What i took away from the article is that developer education is geared too much to web development.
And because javascript is now used for backend and frontend code, that has become the language for most code examples. I want to explore the language aspect more in this post.
The first example where someone didn't know to create a website without javascript, is in my opinion a little extreme. I think most people that use javascript know that you have node to run javascript on the server, and the browser engine runs javascript you send to it.
I think because there are so many javascript options today, people have to specialise too quickly. Which leads to people that have a deep understanding of a specific framework and become blind to solutions that could be closer to the source.

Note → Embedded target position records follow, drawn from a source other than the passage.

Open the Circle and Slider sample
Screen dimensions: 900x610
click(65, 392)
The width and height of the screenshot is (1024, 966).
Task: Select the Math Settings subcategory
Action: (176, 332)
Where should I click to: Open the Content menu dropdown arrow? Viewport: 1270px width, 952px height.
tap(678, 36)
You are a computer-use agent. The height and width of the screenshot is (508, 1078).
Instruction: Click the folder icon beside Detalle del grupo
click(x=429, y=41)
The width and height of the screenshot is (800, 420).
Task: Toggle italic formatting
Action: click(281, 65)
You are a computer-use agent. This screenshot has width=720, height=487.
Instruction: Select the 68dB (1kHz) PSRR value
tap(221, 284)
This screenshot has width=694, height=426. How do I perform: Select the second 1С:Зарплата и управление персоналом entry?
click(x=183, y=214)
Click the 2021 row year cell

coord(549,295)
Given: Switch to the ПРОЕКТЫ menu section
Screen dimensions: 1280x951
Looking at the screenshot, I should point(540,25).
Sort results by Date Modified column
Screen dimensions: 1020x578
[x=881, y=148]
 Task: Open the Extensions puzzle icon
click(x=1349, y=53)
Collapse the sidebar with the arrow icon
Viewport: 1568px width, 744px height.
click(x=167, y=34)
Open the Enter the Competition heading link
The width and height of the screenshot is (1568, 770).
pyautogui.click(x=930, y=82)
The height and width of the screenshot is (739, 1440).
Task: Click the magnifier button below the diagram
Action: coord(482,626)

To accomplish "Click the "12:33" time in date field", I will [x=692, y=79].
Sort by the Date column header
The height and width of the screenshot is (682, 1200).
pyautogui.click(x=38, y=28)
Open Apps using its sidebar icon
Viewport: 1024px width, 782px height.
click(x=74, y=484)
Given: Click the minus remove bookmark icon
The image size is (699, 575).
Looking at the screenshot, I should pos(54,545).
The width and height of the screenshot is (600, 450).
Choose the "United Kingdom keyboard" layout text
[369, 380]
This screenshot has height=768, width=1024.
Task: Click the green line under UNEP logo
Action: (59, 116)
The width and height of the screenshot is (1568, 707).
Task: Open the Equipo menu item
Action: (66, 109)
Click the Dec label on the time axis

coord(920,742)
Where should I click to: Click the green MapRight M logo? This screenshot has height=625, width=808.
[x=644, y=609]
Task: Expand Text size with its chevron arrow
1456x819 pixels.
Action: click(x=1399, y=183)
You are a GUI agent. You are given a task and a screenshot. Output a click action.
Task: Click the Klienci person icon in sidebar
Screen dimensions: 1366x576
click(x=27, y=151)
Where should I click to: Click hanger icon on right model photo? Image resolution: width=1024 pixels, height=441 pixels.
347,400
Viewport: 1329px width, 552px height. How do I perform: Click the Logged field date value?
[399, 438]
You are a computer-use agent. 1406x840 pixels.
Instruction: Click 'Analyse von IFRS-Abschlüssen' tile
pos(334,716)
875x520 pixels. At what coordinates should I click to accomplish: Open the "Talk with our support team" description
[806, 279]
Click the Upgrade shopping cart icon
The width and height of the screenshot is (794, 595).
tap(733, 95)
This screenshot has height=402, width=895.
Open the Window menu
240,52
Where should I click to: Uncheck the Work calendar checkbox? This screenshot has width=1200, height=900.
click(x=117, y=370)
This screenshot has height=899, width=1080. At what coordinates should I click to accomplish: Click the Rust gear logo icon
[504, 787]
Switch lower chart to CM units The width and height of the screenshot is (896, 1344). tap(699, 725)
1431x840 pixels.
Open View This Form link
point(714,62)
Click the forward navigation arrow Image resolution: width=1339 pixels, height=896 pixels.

For example when the request becomes to slow, the knee jerk reaction is to add caching. Instead of figuring out what makes the request slow, and find a solution based on that conclusion.
I see the benefits of a codebase that is almost all javascript, the problem is that it could skip the benefits of other languages. There is a reason no current operating system is rewritten in javacript.
I think it is great that you can use a javascript framework to create an android or apple device app. But I hope people know that to create a running app a part of the code is in a backend language, in order to communicate with the device.
It is like only speaking English. Because it is so widespread you can communicate with a lot of people. But if you learn a few language well enough you will have a better experience talking to native speakers. Even learning a few words can get the ball rolling.
What do you think? Is javascript the only language you need? Or is it good to know multiple languages?